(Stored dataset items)
....
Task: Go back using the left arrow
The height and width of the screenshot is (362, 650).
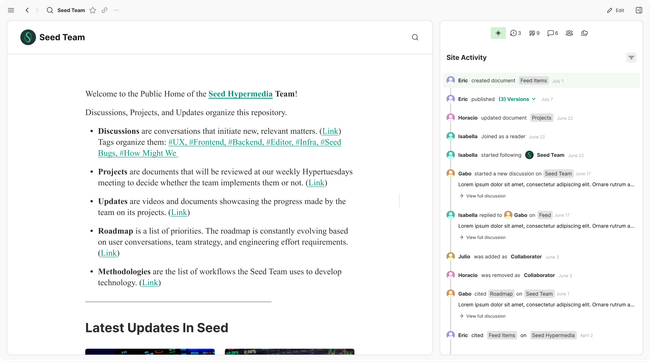Action: click(x=27, y=10)
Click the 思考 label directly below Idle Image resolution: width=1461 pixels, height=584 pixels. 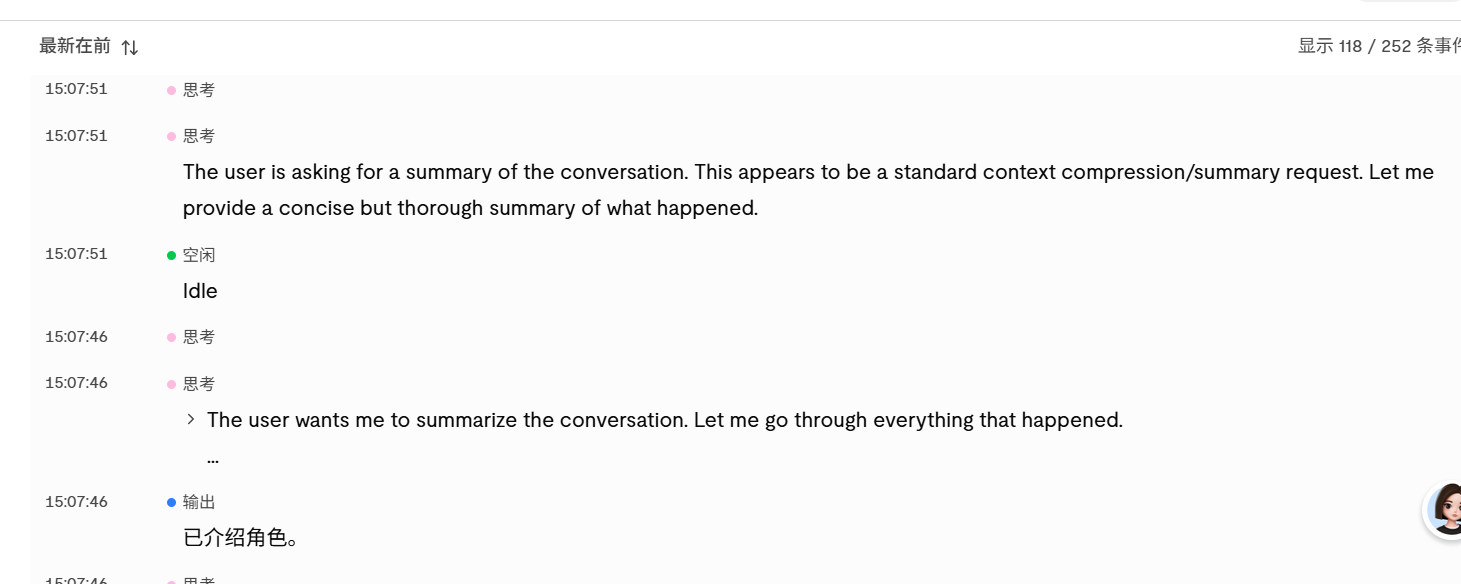click(x=199, y=337)
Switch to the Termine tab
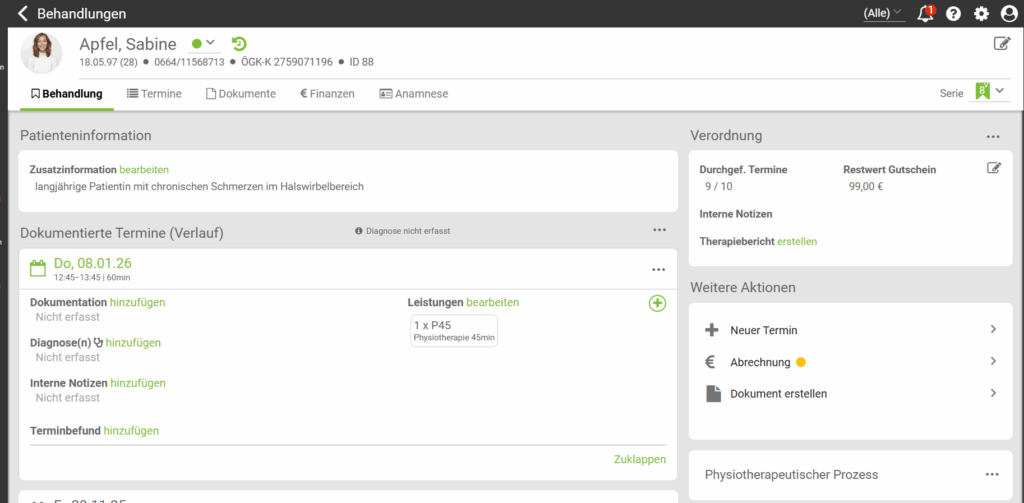Screen dimensions: 1024x503 point(154,94)
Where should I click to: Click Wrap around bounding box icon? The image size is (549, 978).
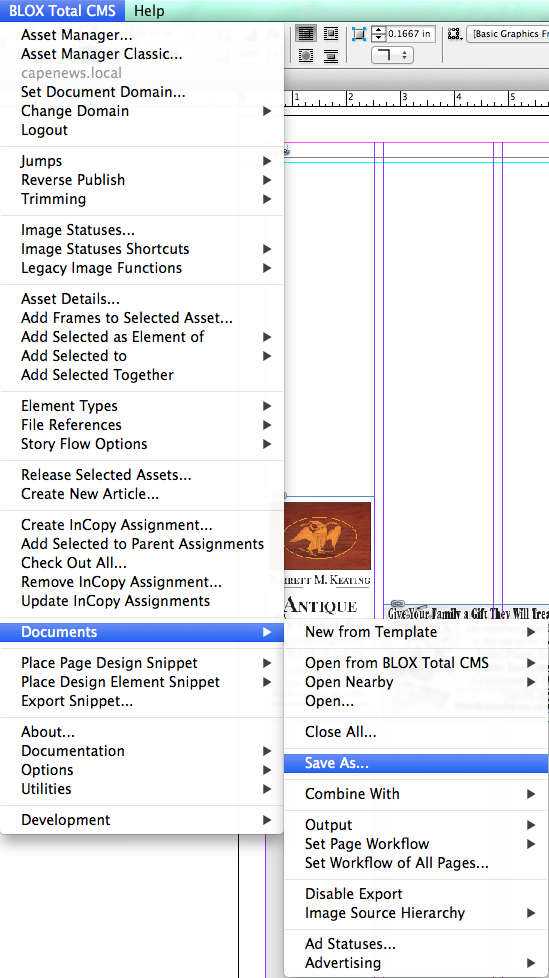point(331,34)
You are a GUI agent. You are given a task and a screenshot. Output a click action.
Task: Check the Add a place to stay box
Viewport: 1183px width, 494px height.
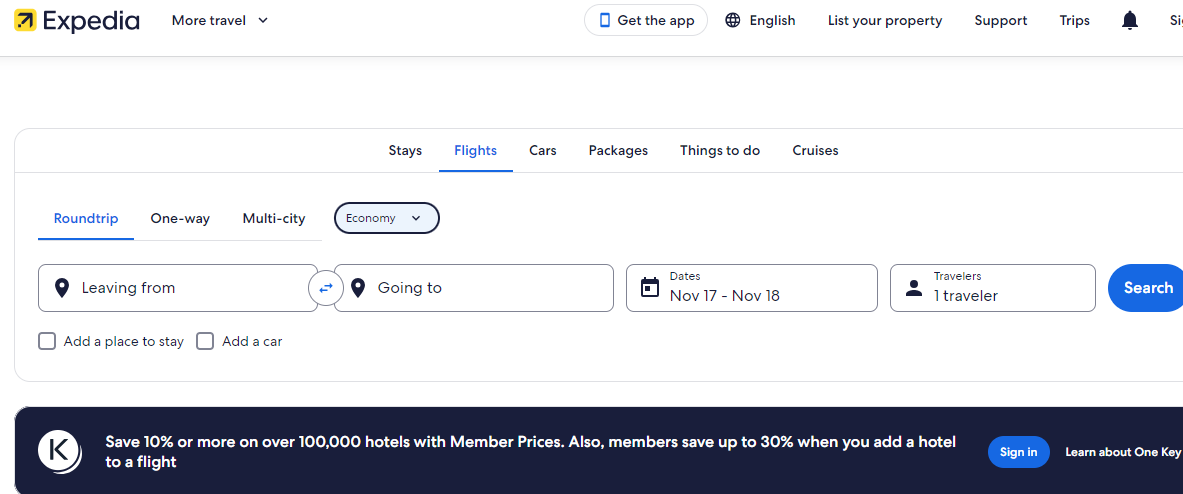click(x=47, y=341)
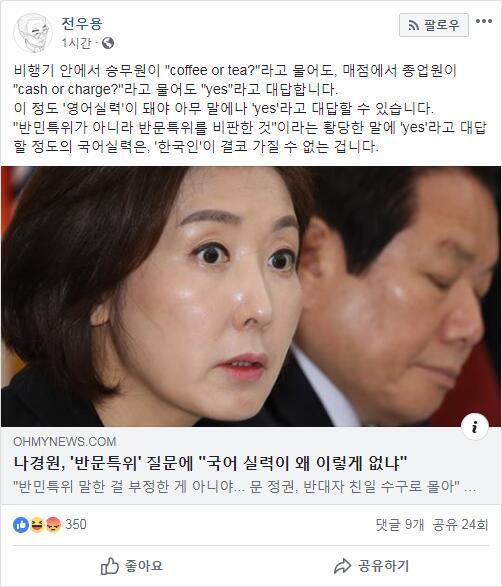This screenshot has width=502, height=587.
Task: Click the RSS icon in the follow button
Action: (x=413, y=25)
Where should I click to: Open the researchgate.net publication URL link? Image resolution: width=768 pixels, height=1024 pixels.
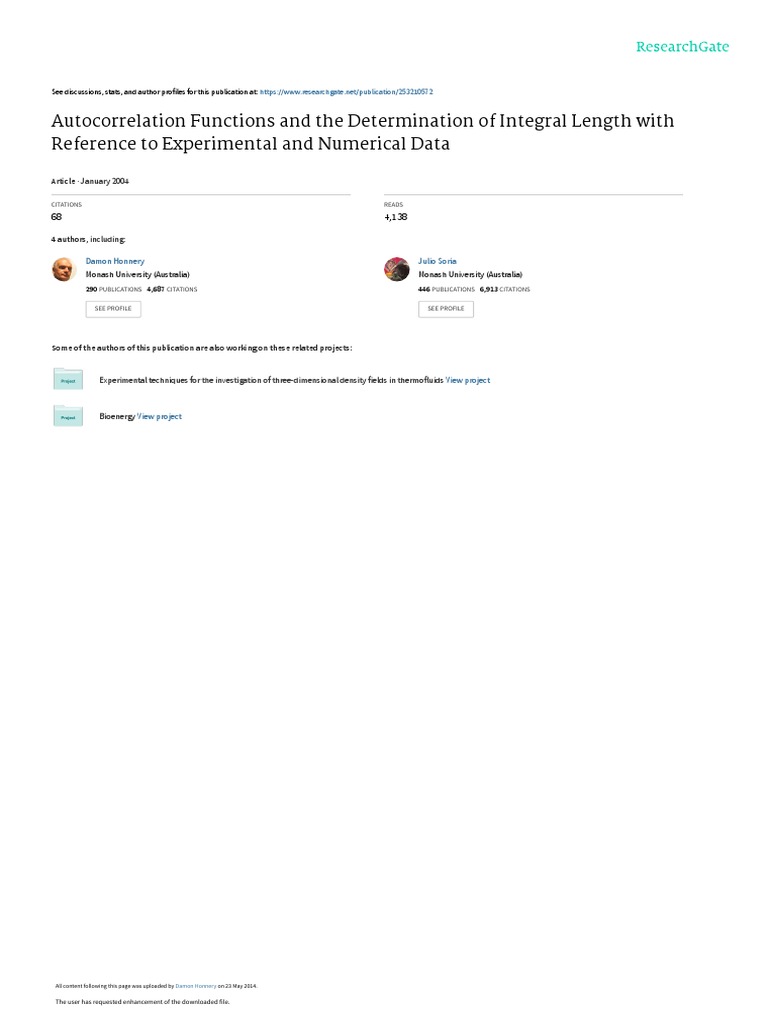346,91
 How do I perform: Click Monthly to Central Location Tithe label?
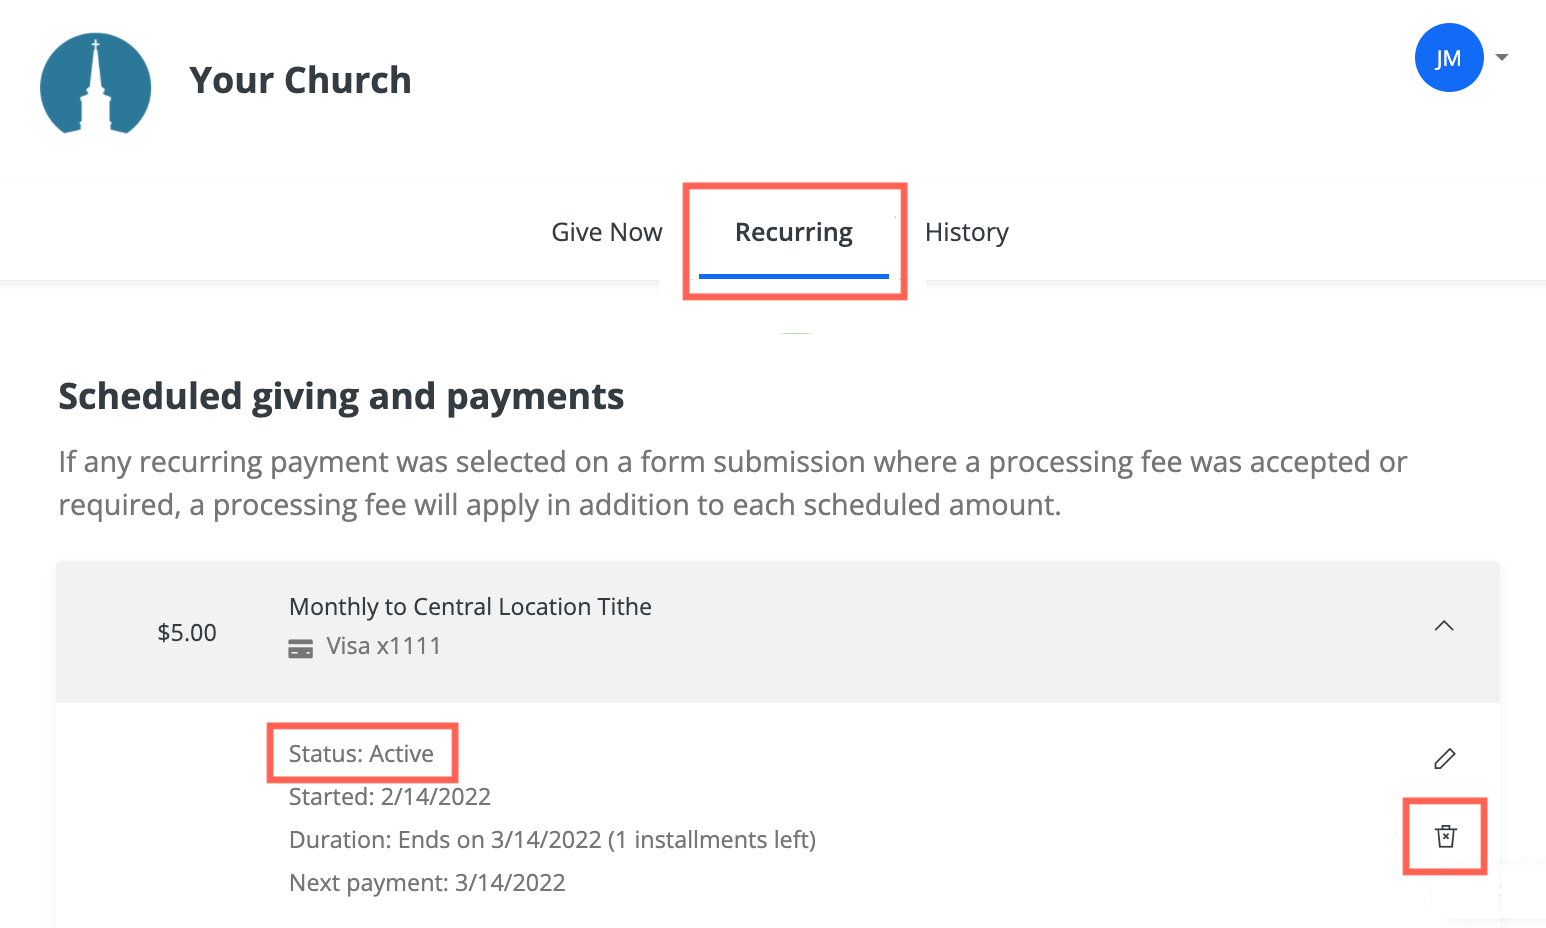click(470, 607)
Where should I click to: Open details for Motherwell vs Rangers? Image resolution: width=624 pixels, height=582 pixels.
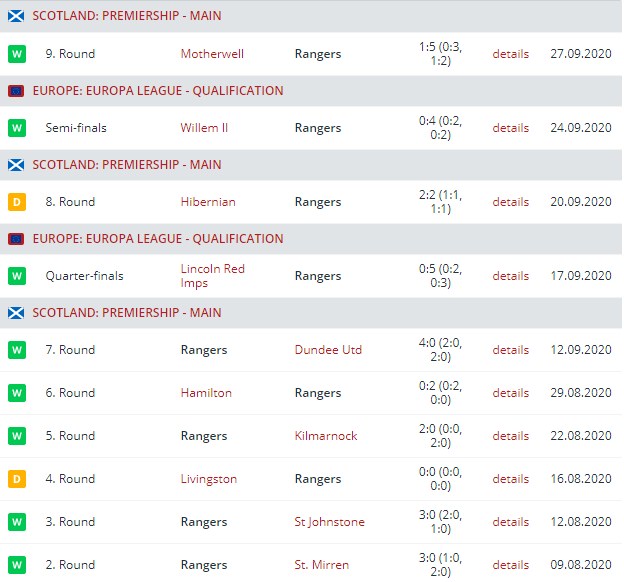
....
— What you are asked to do —
The copy must start at the line containing "You are a GUI" and end at the last line of the data, matching each line exactly. It must hold no pictures.

— Answer section —
You are a GUI agent. You are given a task and a screenshot. Output a click action.
Task: Check the Add a place to stay box
Viewport: 1183px width, 494px height.
click(x=47, y=341)
This screenshot has width=502, height=587.
Task: Click the RSS icon in the follow button
Action: (x=413, y=25)
Where should I click to: Open the researchgate.net publication URL link? Image resolution: width=768 pixels, height=1024 pixels.
346,91
 How do I perform: Click Monthly to Central Location Tithe label?
click(470, 607)
Where should I click to: Open details for Motherwell vs Rangers? Image resolution: width=624 pixels, height=582 pixels.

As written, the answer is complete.